Tableau A6: échantillon de pays modestement
dépendants de l’aide. Le tableau montre les 24 pays pour lesquels les décaissements annuels de la Banque mondiale se situent entre 1% et 2% du PIB annuel en moyenne et la moyenne des 24 pays de l’échantillon. L’aide annuelle de la BM (% du PIB) correspond aux décaissements annuels de la Banque mondiale en tant que fraction du PIB annuel. La moyenne de l’échantillon est la moyenne des 22 pays de
l’échantillon. Les décaissements de l’aide de la Banque mondiale sont des décaissements annuels de la Banque mondiale en tant que fraction du PIB annuel.
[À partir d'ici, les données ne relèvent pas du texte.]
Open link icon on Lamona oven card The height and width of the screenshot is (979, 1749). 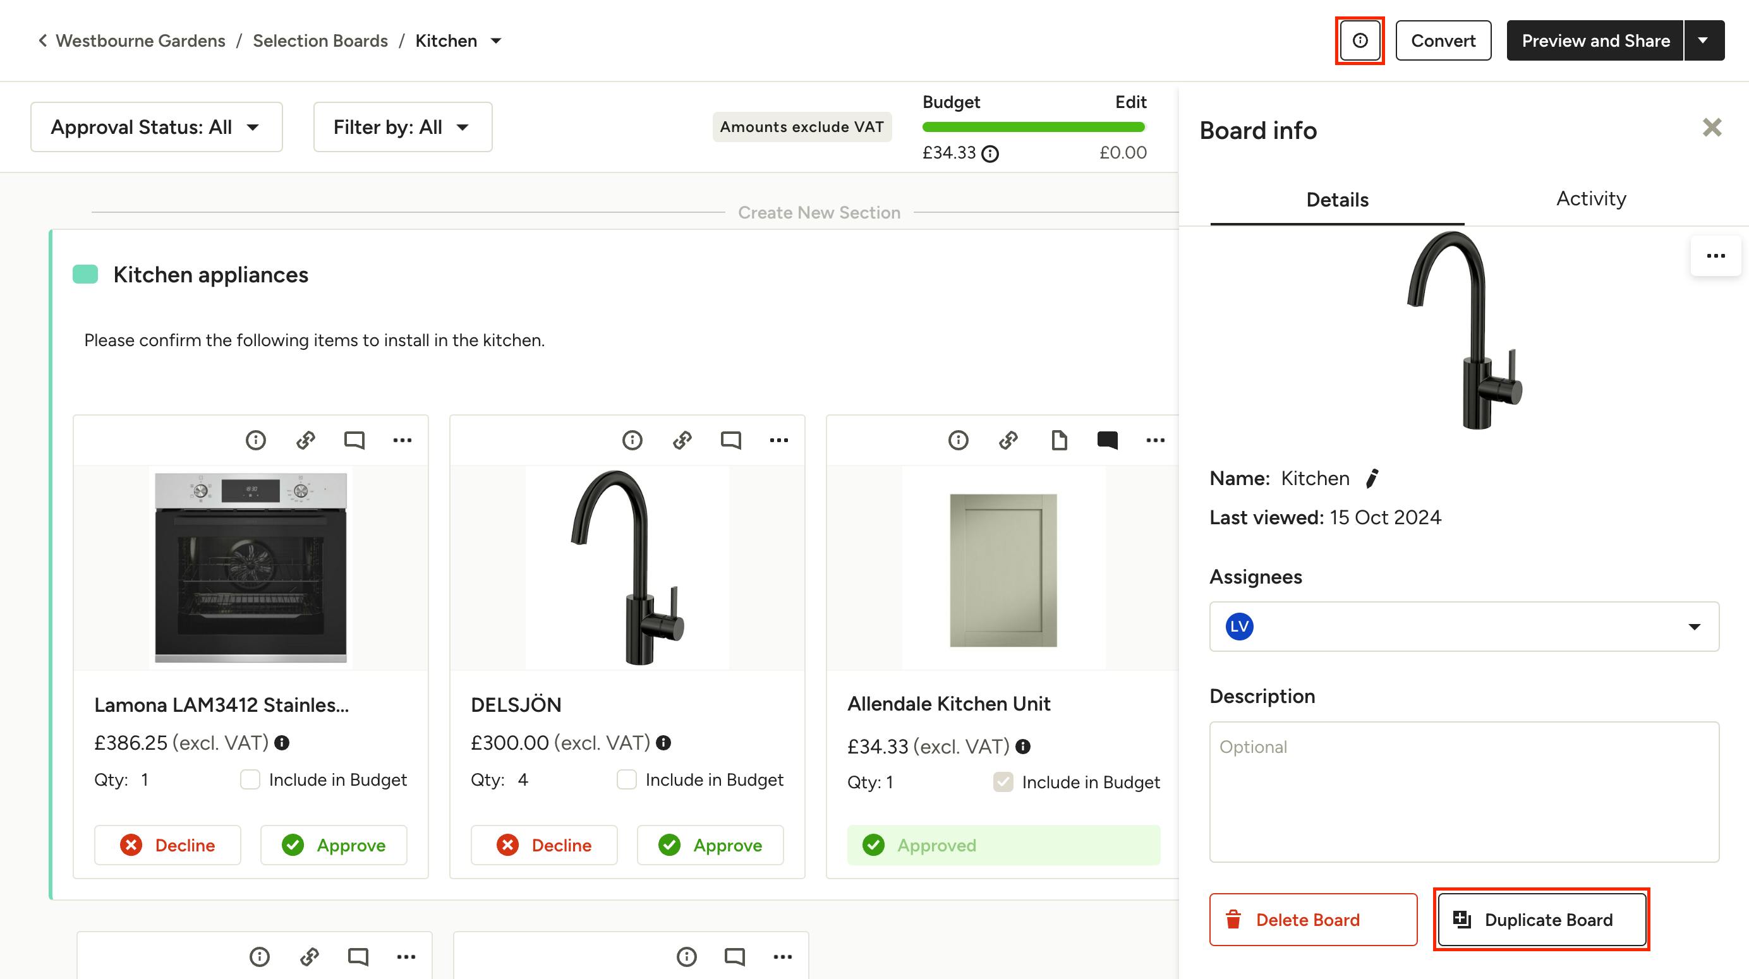(306, 440)
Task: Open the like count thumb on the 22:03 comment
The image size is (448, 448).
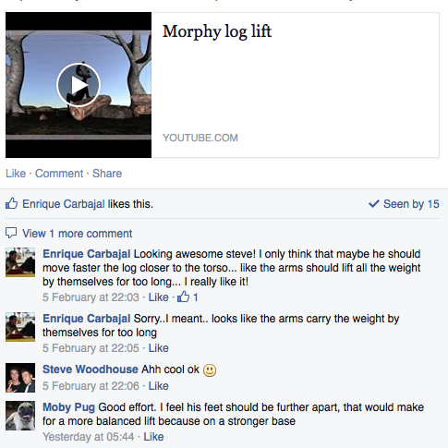Action: point(184,297)
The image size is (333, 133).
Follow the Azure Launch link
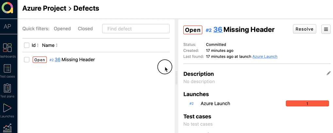[x=265, y=56]
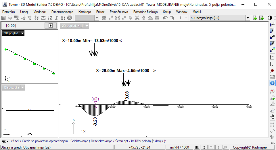Click the kriTični položaj command option
Screen dimensions: 276x150
(x=142, y=141)
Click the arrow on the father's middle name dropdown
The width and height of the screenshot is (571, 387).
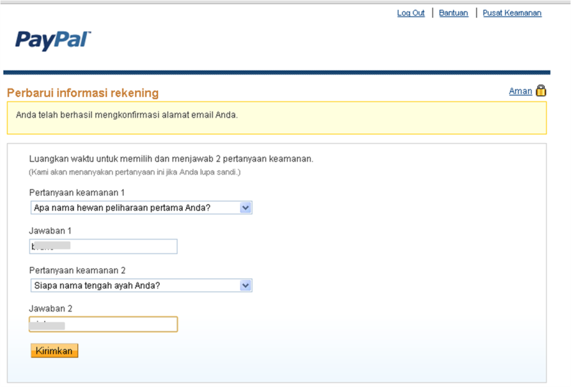coord(246,285)
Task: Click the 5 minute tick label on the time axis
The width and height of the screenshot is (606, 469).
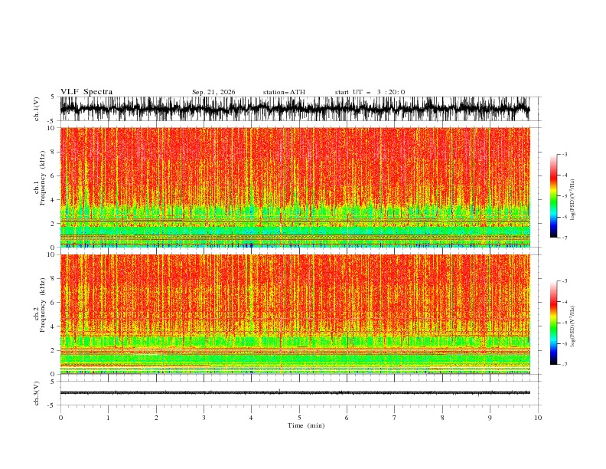Action: pos(299,418)
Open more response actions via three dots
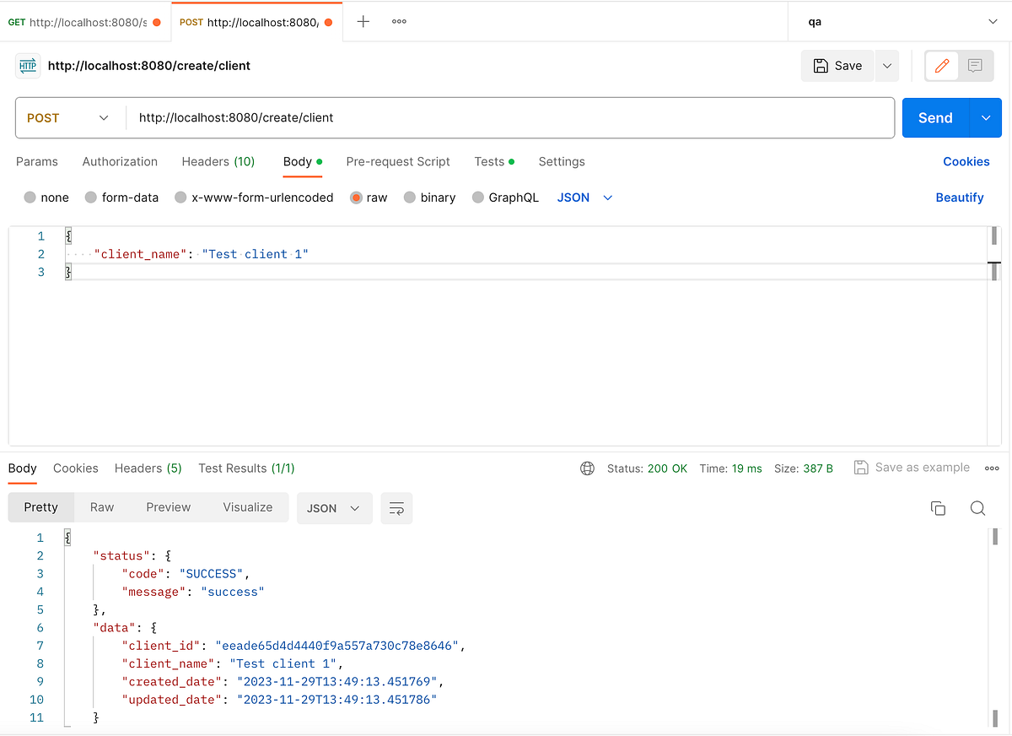Viewport: 1012px width, 736px height. tap(992, 468)
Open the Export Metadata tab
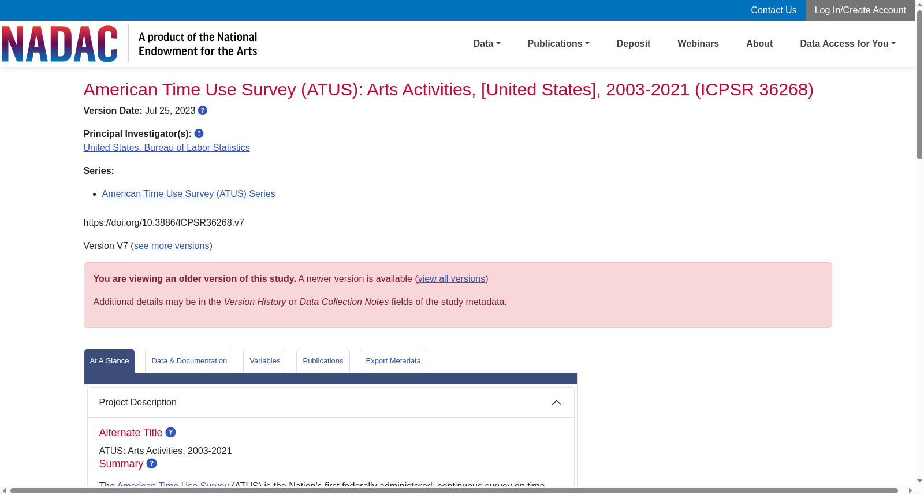The height and width of the screenshot is (495, 924). click(x=393, y=361)

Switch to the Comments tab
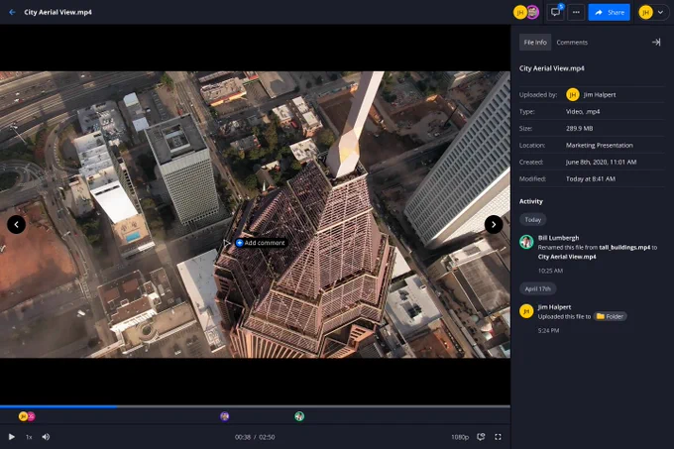pos(572,42)
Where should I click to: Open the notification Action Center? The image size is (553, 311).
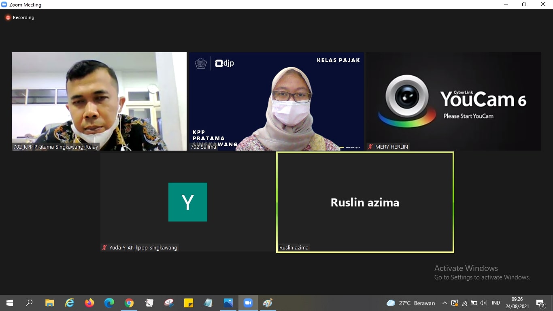[540, 303]
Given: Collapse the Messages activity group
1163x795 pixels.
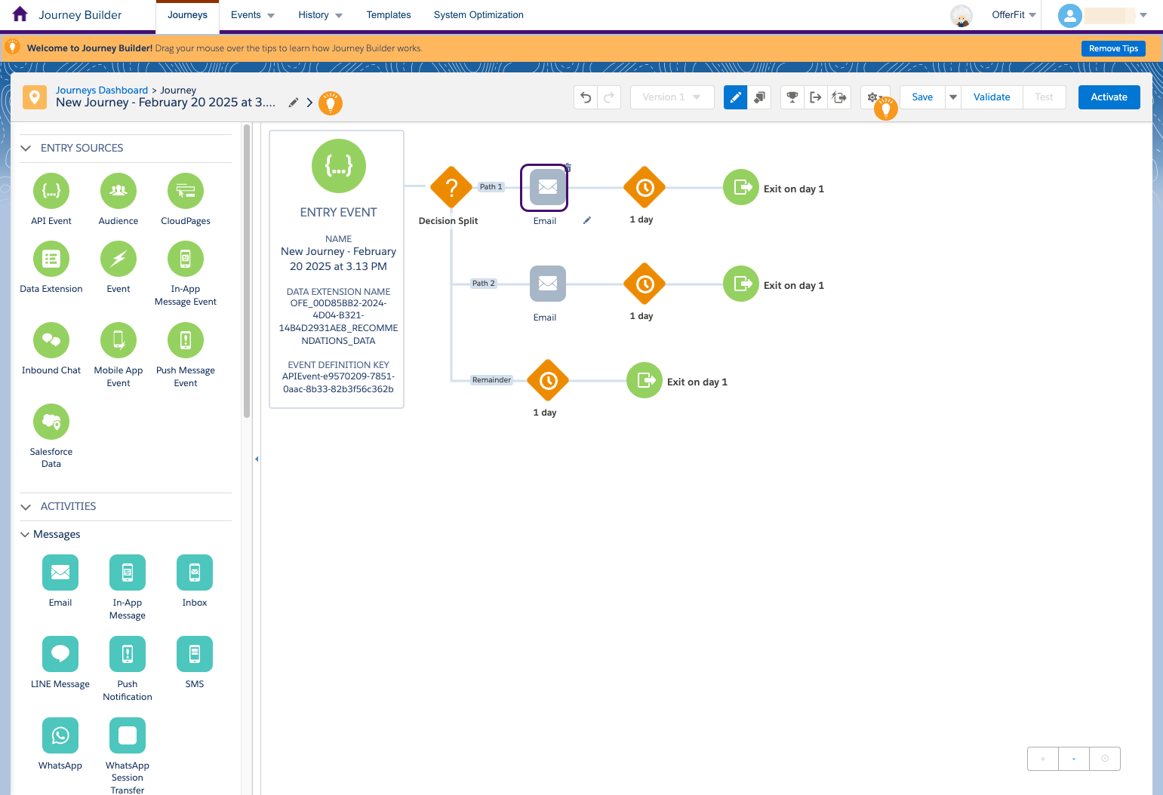Looking at the screenshot, I should coord(25,535).
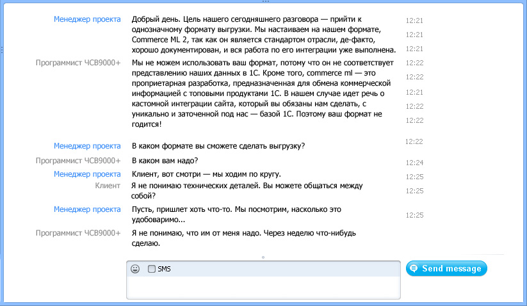The image size is (527, 306).
Task: Enable the SMS checkbox
Action: 152,269
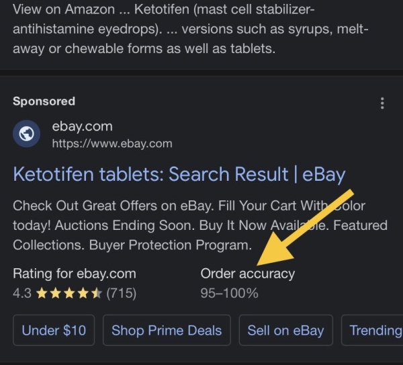
Task: Open the three-dot ad options menu
Action: coord(382,103)
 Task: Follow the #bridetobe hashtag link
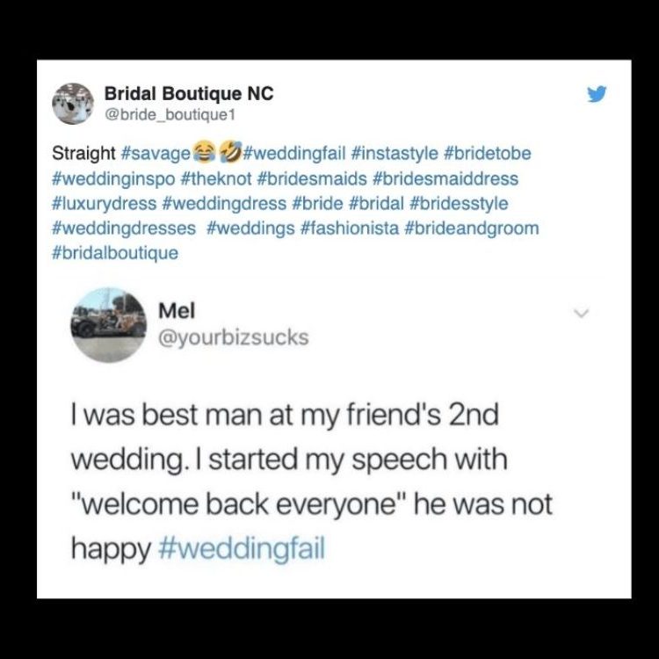click(488, 153)
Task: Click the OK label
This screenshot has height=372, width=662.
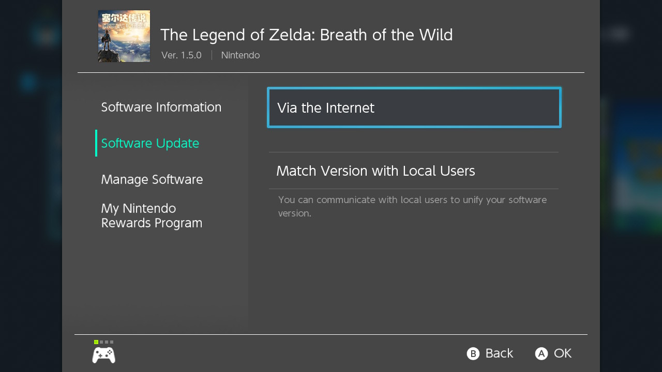Action: [562, 353]
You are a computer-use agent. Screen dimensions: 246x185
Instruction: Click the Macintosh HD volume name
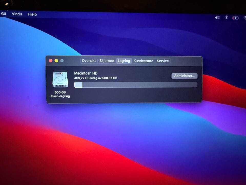86,73
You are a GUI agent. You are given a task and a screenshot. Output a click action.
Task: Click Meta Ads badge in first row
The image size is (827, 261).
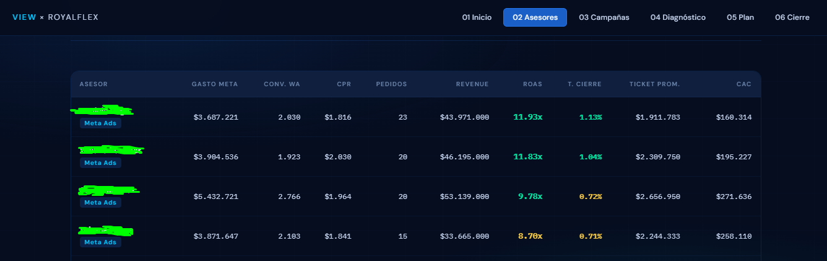point(100,123)
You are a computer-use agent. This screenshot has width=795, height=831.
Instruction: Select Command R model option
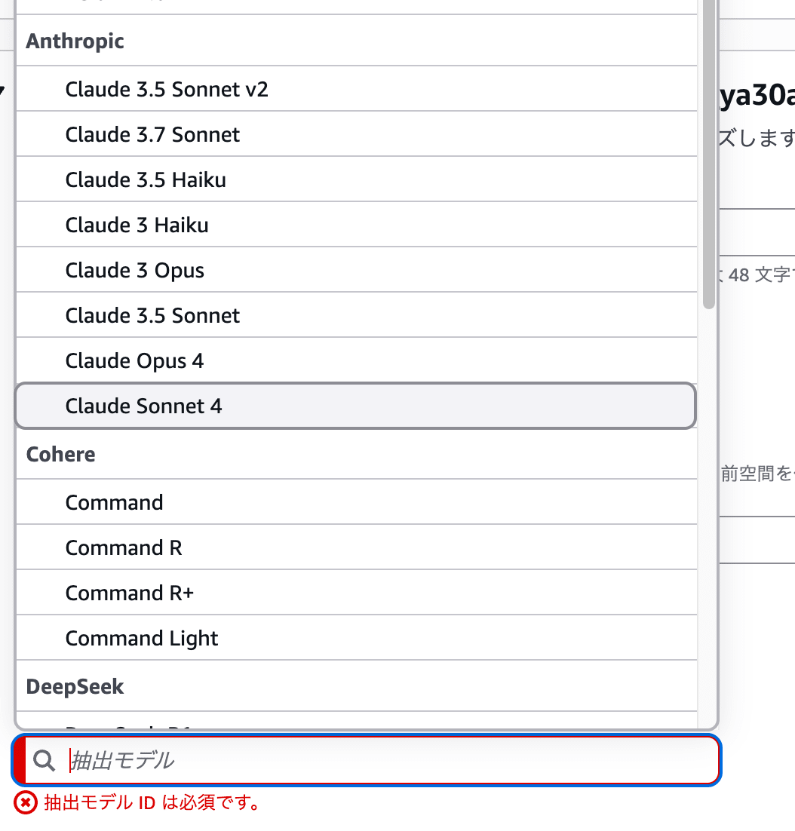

L’aide APD annuelle (% du PIB) est l’aide publique au développement (APD) annuelle, toutes sources confondues, en fraction du PIB annuel. Les dépôts de paradis sont des dépôts étrangers détenus dans les 17 pays classés comme paradis. Les dépôts non refuges sont des dépôts étrangers détenus dans les pays
non classés comme des paradis. Les dépôts dans les paradis (croissance trimestrielle en%) sont la variation trimestrielle en pourcentage des dépôts détenus dans les 17 pays classés comme des paradis (mesurés comme la variation
des niveaux de log trimestriels). Les dépôts hors refuge (croissance en%) sont la variation en pourcentage trimestrielle des dépôts détenus dans des pays non classés comme des paradis (mesurés comme la variation des niveaux de log
trimestriels). Le PIB (croissance en%) est la variation trimestrielle en pourcentage du PIB (mesurée comme la différence des log-niveaux trimestriels du PIB).